» WHAT IS NEEDED
Reproduce exactly, and solely, the lines running from the top of the data below through the line with "Viewport: 1366px width, 854px height.", both inclusive. Omit pictures.

START RECORDS FOR THIS EXERCISE

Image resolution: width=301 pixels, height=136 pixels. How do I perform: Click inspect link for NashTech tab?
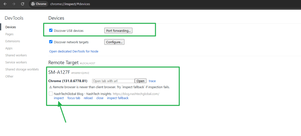(x=59, y=98)
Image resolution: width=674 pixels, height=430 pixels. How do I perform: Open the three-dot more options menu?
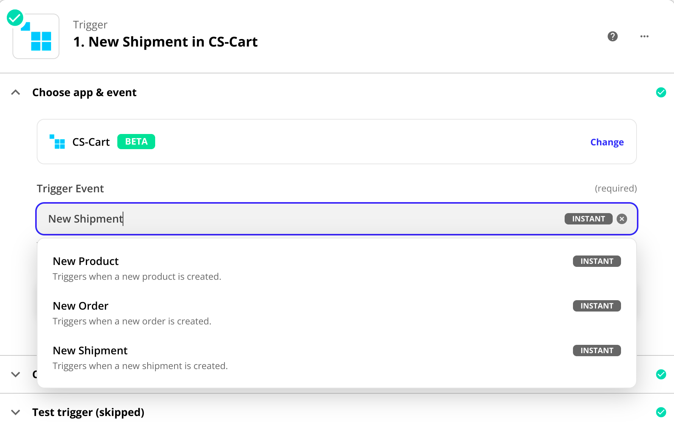click(644, 36)
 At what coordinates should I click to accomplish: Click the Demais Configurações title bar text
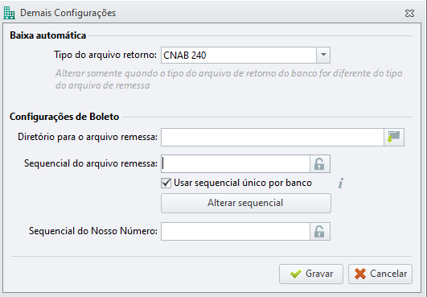click(68, 13)
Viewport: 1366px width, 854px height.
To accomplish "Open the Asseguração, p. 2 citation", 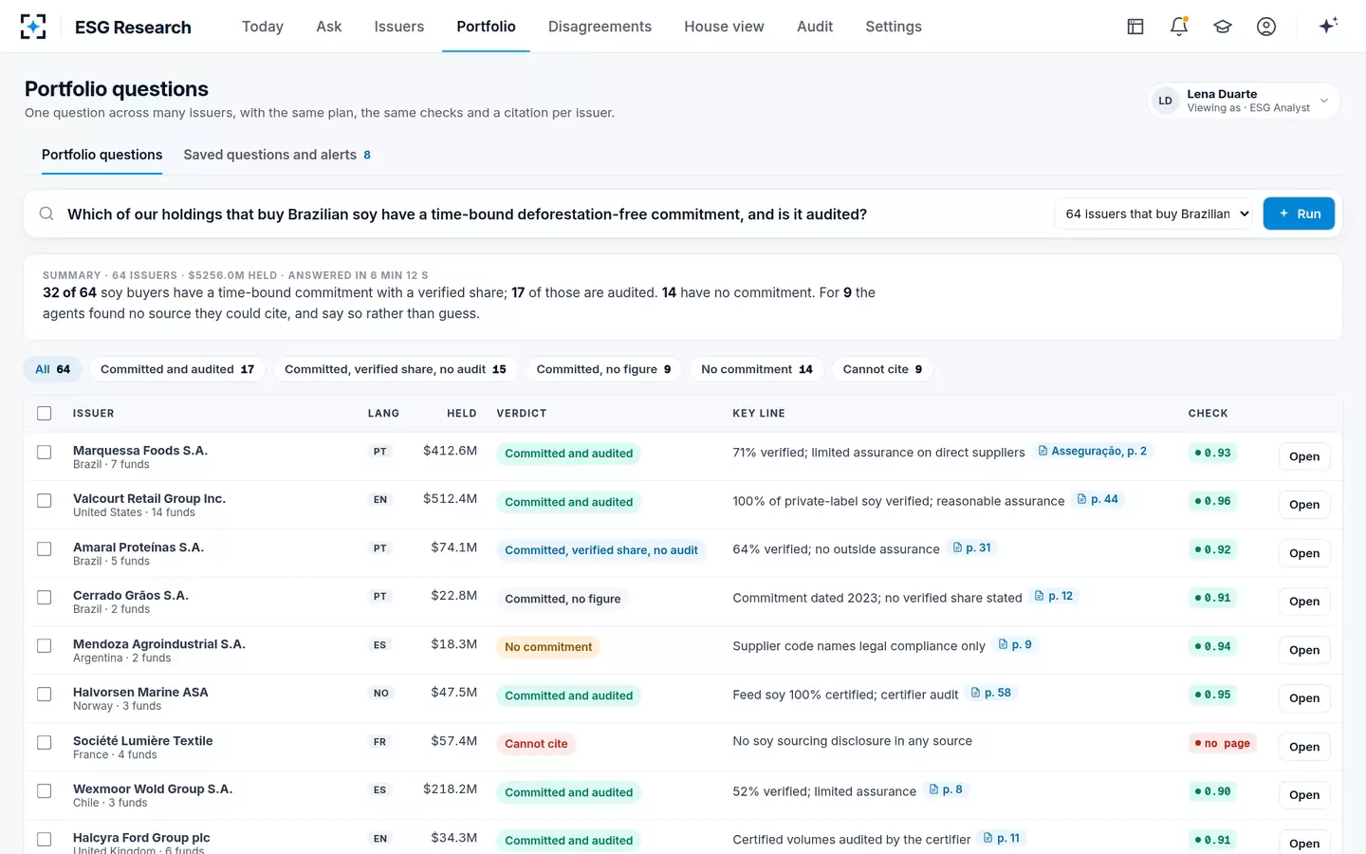I will click(1093, 452).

END RECORDS FOR THIS EXERCISE

» REPLY
Image resolution: width=301 pixels, height=136 pixels. How do I perform: Click inspect link for NashTech tab?
(x=59, y=98)
Image resolution: width=674 pixels, height=430 pixels. How do I perform: Open the three-dot more options menu?
click(644, 36)
 At what coordinates should I click to accomplish: Click the Demais Configurações title bar text
click(68, 13)
Viewport: 1366px width, 854px height.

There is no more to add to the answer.